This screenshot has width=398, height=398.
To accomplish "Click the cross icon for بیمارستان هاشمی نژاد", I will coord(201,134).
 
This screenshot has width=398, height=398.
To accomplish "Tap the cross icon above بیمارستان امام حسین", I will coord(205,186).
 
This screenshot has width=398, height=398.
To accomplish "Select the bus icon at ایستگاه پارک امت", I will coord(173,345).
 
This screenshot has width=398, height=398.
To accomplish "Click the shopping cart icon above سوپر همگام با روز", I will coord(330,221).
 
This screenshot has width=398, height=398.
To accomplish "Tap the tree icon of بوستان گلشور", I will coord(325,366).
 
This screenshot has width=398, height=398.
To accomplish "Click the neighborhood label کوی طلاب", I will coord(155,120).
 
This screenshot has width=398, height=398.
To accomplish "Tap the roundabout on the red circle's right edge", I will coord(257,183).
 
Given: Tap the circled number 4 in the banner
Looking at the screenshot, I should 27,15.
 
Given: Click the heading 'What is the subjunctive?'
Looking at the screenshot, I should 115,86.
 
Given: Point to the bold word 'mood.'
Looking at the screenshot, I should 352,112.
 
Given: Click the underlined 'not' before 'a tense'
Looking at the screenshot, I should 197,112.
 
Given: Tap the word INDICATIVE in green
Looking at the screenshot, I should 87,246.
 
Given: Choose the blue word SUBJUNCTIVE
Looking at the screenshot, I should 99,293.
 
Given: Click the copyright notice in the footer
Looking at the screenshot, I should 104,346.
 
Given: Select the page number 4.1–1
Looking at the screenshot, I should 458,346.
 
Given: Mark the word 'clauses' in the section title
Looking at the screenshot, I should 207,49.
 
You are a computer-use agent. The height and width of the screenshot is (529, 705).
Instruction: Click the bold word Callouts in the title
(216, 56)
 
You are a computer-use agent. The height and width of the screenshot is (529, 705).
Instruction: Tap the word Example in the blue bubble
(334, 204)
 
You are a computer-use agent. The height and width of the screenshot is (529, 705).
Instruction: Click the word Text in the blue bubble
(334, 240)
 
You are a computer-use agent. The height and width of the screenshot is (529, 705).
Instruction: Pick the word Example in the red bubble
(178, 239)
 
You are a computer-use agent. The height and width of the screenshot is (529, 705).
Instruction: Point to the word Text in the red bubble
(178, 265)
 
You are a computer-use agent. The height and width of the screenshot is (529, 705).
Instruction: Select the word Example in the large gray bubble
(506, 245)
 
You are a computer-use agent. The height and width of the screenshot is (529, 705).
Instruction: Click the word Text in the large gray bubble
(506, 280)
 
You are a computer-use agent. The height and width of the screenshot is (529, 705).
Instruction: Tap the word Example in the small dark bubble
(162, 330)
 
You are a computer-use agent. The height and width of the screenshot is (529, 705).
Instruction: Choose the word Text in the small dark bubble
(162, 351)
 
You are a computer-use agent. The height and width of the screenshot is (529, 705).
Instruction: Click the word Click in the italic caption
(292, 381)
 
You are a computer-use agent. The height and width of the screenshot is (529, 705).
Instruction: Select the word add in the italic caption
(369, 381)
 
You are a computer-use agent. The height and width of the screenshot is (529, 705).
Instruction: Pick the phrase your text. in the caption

**Problem details:** Swap each "Tap" for "Press" in the records from the first line through the line containing "Given: Choose the blue word SUBJUNCTIVE", inclusive. Output only those lines, otherwise unchanged.

**Solution to this problem:**
This screenshot has width=398, height=398.
To accomplish "Click the cross icon for بیمارستان هاشمی نژاد", I will coord(201,134).
 
This screenshot has width=398, height=398.
To accomplish "Press the cross icon above بیمارستان امام حسین", I will coord(205,186).
 
This screenshot has width=398, height=398.
To accomplish "Select the bus icon at ایستگاه پارک امت", I will coord(173,345).
 
This screenshot has width=398, height=398.
To accomplish "Click the shopping cart icon above سوپر همگام با روز", I will coord(330,221).
 
This screenshot has width=398, height=398.
To accomplish "Press the tree icon of بوستان گلشور", I will coord(325,366).
 
This screenshot has width=398, height=398.
To accomplish "Click the neighborhood label کوی طلاب", I will coord(155,120).
 
This screenshot has width=398, height=398.
To accomplish "Press the roundabout on the red circle's right edge", I will coord(257,183).
 
Given: Press the circled number 4 in the banner
Looking at the screenshot, I should 27,15.
 
Given: Click the heading 'What is the subjunctive?'
Looking at the screenshot, I should 115,86.
 
Given: Point to the bold word 'mood.'
Looking at the screenshot, I should 352,112.
 
Given: Click the underlined 'not' before 'a tense'
Looking at the screenshot, I should 197,112.
 
Given: Press the word INDICATIVE in green
Looking at the screenshot, I should 87,246.
 
Given: Choose the blue word SUBJUNCTIVE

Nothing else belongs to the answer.